Can you return, unchanged, the lines starting at the one containing "Task: Click the back" and ending after the one containing "Click the cubes icon on Type mapping tab", leaving out the pictures?

Dataset records:
_ _ _ _ _
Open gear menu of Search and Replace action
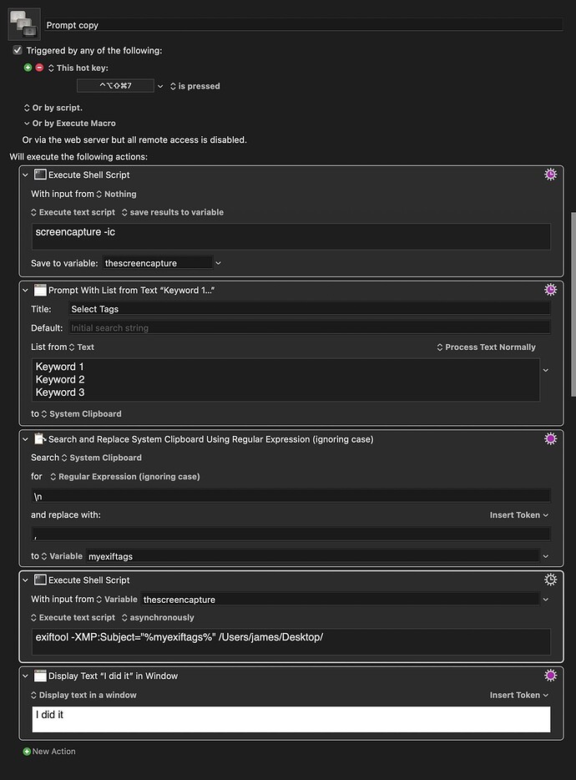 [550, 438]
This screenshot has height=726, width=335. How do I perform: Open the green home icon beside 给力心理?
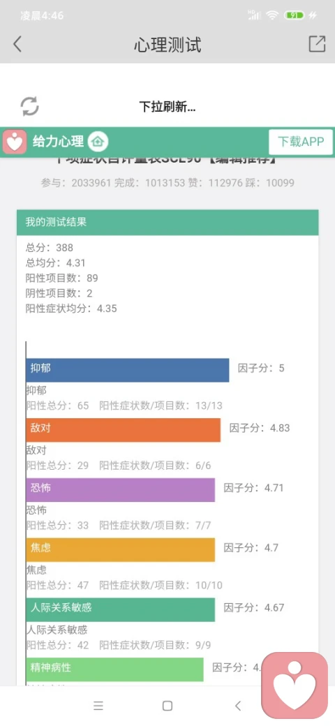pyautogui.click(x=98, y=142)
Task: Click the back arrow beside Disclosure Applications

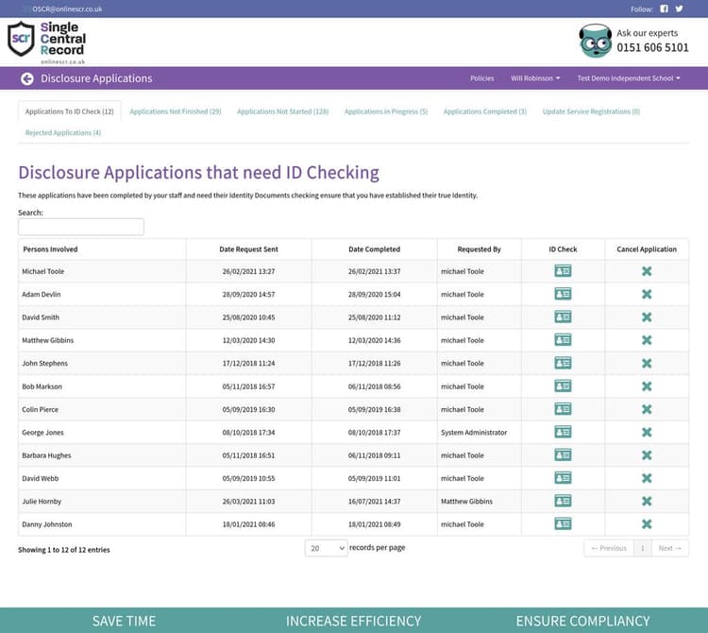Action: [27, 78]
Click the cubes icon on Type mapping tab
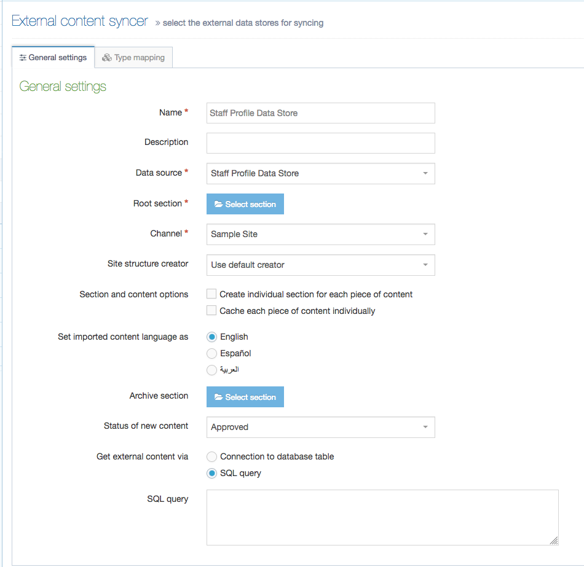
_ _ _ _ _
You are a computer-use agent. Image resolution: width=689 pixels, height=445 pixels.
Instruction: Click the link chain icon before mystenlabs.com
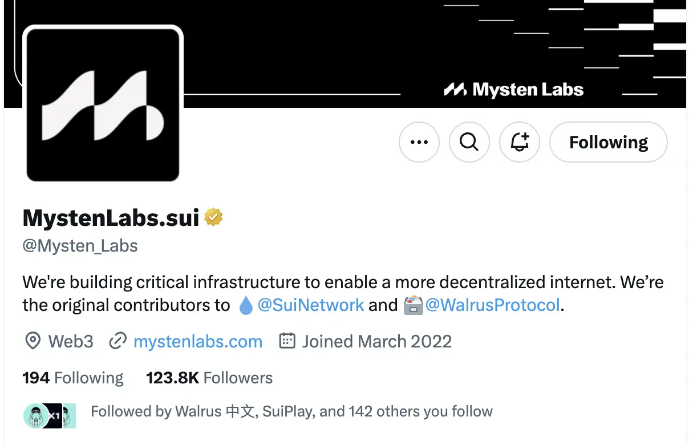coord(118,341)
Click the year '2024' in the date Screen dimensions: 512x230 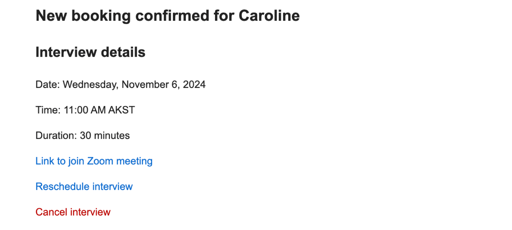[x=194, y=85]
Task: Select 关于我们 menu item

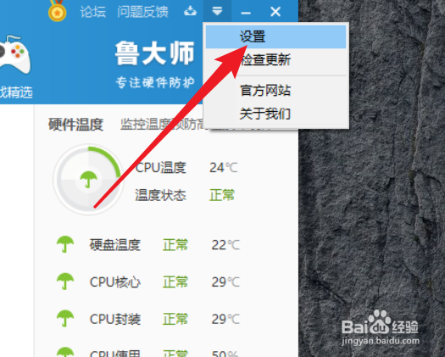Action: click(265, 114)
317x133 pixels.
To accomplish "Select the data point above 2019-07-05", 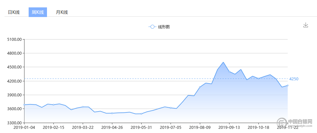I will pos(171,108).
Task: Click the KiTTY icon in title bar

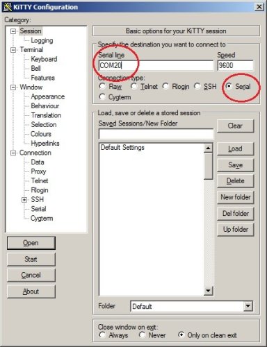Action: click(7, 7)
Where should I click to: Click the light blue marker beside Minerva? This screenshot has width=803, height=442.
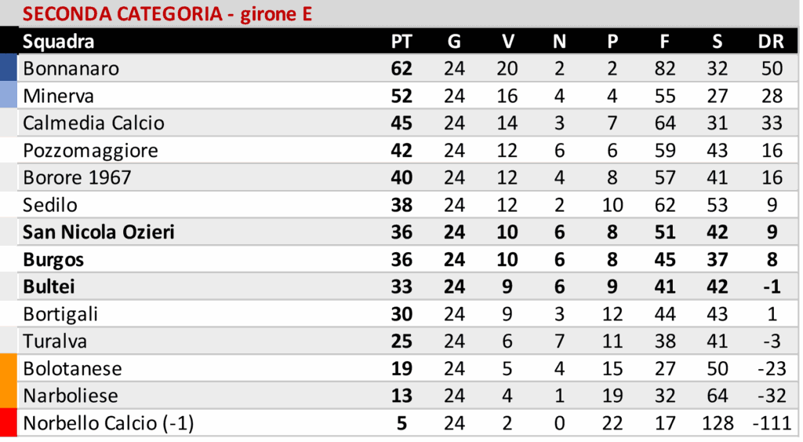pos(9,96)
_ _ _ _ _
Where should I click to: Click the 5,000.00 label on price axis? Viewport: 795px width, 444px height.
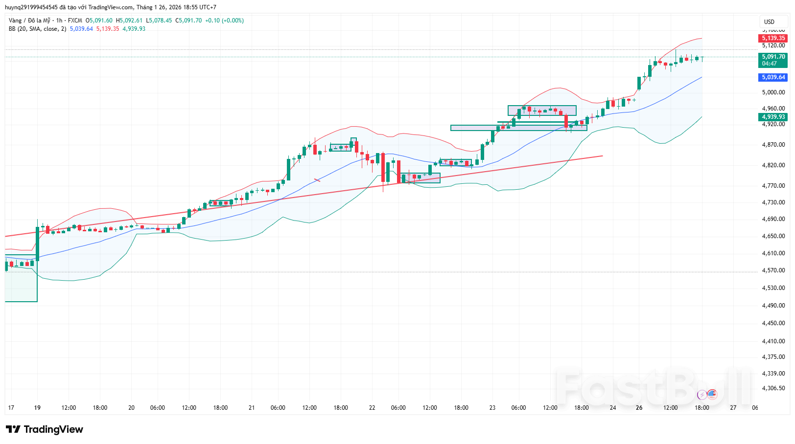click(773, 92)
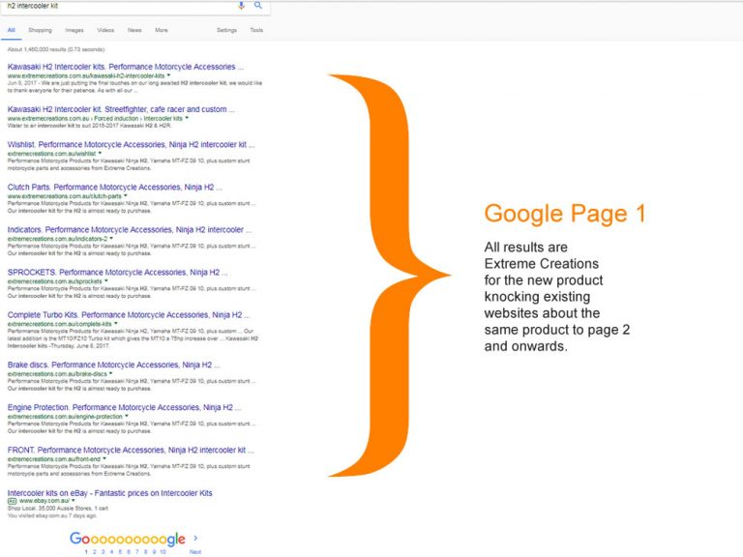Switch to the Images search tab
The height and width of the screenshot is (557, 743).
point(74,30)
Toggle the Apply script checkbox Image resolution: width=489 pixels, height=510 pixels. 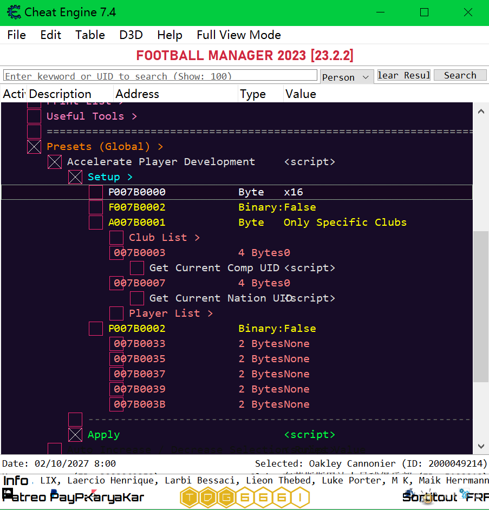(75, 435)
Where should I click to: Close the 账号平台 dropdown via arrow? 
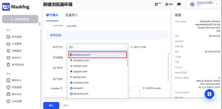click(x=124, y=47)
_ _ _ _ _
#### ANSWER TO THIS TASK:
Task: Click the back arrow beside Disclosure Applications

Action: [27, 78]
Click the cubes icon on Type mapping tab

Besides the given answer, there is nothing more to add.